**Aim of the task**
A word-for-word copy is needed of the line containing "Screen dimensions: 480x445" and every line after it through the end of the records below, leaving out all pictures.

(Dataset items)
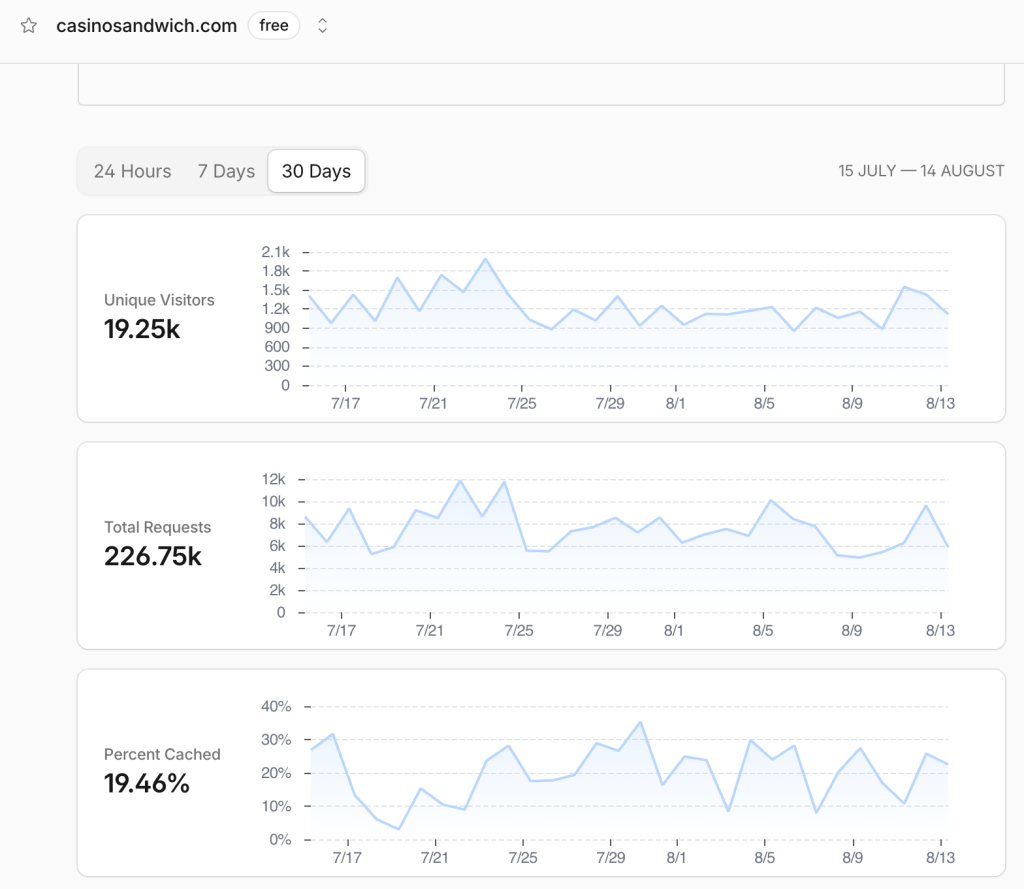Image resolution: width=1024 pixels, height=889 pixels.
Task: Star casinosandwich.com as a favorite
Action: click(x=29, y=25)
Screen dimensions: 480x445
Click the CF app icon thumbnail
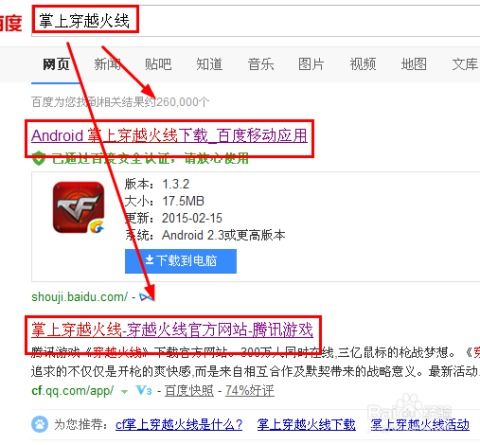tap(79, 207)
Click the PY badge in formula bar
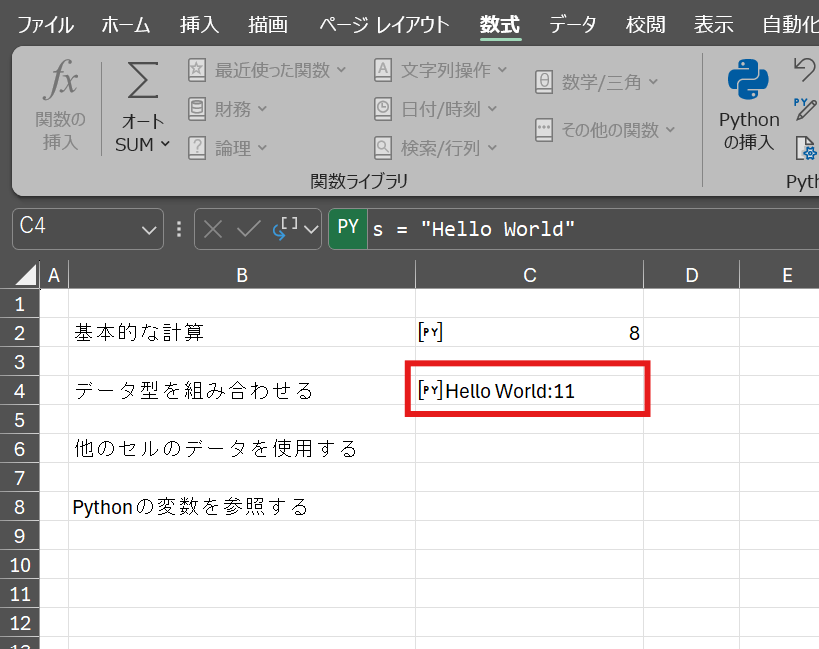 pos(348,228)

**Your response**
Screen dimensions: 480x445
Click the CF app icon thumbnail
tap(79, 207)
Click the PY badge in formula bar
 pos(348,228)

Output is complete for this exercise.